◆ **Input records**:
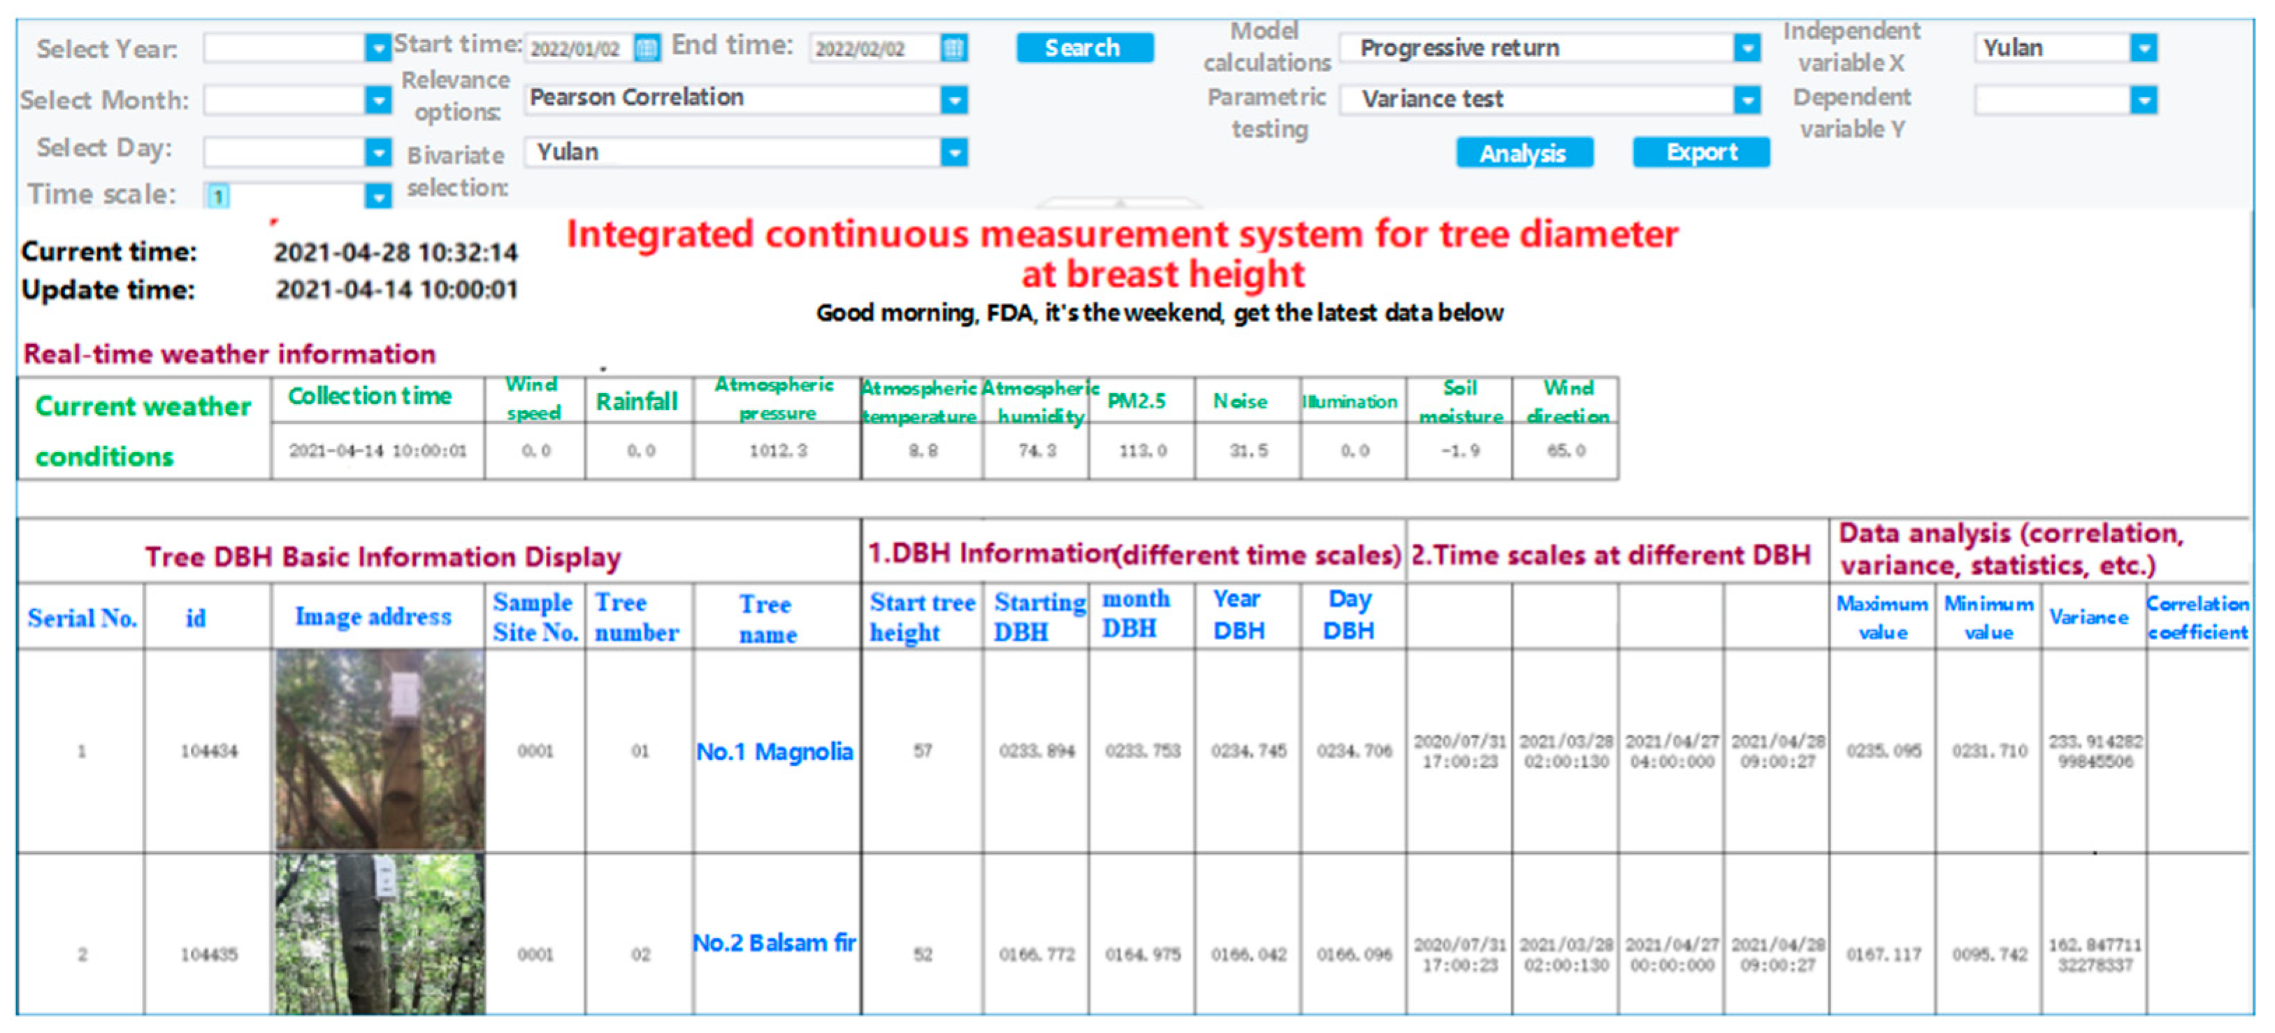This screenshot has height=1033, width=2275.
Task: Open the No.2 Balsam fir tree photo
Action: 379,935
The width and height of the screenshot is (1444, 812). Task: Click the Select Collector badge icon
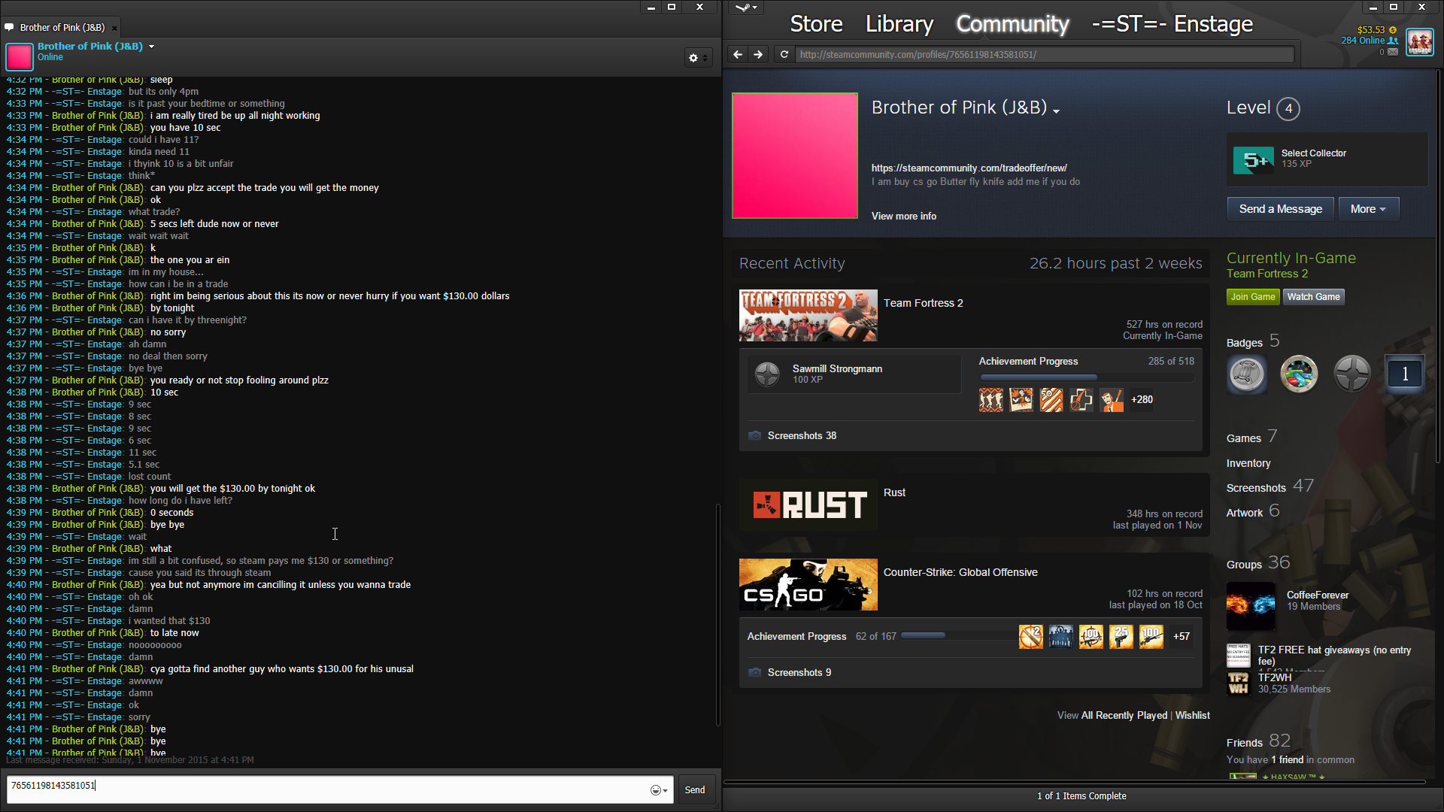pyautogui.click(x=1253, y=160)
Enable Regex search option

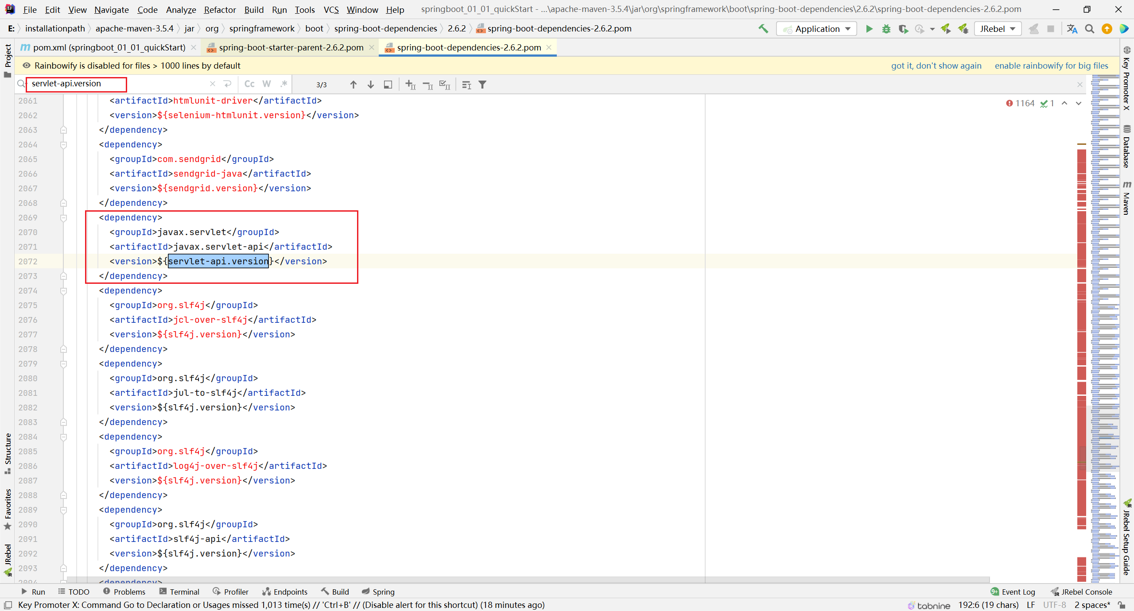point(284,84)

◆ **Assigned task**:
Return word for word the line bearing "The width and" and every later line of the entries, but none of the pictures.

◆ **Expected output**:
The width and height of the screenshot is (1444, 812). Task: Click the Select Collector badge icon
pyautogui.click(x=1253, y=160)
Enable Regex search option

point(284,84)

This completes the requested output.